Of course, we’ve gone through all these intervals before. But just in case you think music notation has somehow changed the way music works, let’s look at the key of C one more time. And you’ll see the notes on the staff are laid out in the same, predictable pattern.
So … just like before, we can easily see notes 1, 2, 3, 4 … 5, 6, 7, 8 of the C major scale:

And, like before, it’s obvious that notes 1 and 8 are the same.
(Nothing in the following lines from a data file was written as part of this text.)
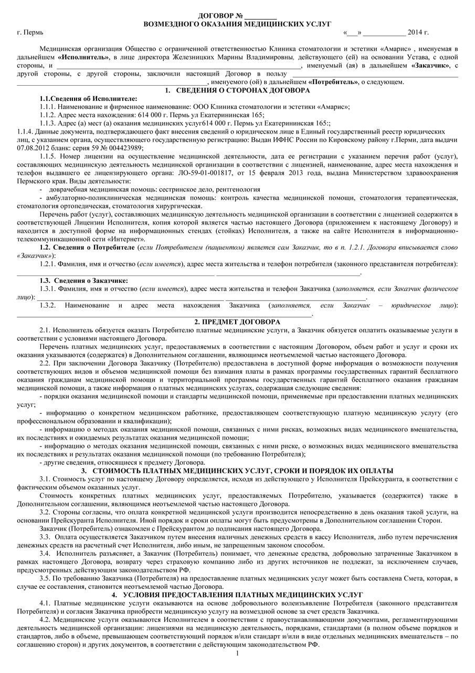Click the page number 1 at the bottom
click(x=237, y=654)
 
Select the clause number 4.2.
click(x=45, y=619)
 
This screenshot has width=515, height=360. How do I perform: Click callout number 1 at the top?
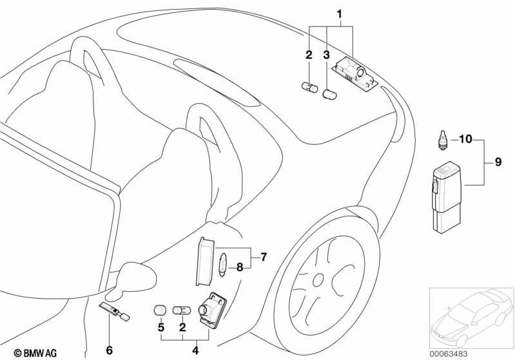[x=339, y=14]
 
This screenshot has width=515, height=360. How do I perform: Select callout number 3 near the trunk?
[x=326, y=55]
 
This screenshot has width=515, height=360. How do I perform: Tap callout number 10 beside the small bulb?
[x=465, y=139]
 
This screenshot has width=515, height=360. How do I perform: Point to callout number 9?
[x=498, y=162]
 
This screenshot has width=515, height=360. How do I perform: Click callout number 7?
[x=264, y=257]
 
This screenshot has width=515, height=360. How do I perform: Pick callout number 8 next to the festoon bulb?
[x=240, y=267]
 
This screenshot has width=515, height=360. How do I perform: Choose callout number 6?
[x=110, y=350]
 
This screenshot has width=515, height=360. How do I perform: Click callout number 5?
[x=161, y=327]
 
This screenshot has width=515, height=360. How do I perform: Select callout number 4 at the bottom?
[x=195, y=350]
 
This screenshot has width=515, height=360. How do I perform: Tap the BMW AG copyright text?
[x=35, y=353]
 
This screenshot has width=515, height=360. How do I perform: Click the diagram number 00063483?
[x=449, y=354]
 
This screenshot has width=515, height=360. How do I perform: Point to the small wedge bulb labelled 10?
[x=443, y=140]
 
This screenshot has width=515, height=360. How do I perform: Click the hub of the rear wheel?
[x=318, y=280]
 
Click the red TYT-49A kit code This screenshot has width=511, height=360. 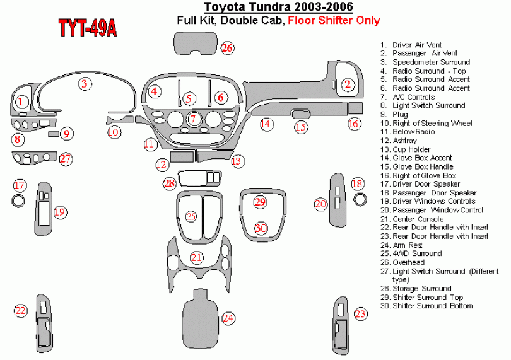(87, 28)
Like a pair of bookends, they span an octave … with all the other notes spaced in between:

This tonic (note 1)—and its octave—act as the home base for the key … with all the other notes spaced at specific intervals in between. And as we’ve already seen, it’s easy to break down each interval using the squares and circles of the chromatic scale.




As you play through these same intervals in all 12 keys, the notes on the staves follow the same pattern as the notes on the keyboard. It’s pretty cool, actually. And that’s what makes music notation so useful. By showing all the same notes you see on your instrument, it makes it easy to play all sorts new patterns—like scales, melodies, chords, and progressions.
As long as we don’t worry about the sharp and flat symbols in music notation—and we just focus on the notes themselves—we’re in good shape. In fact, very good shape. I’d even say we’re ready to start playing some new note patterns … like blues scales, pentatonic scales, and minor scales. And as it turns out, these patterns are simply different arrangements of the same, basic notes.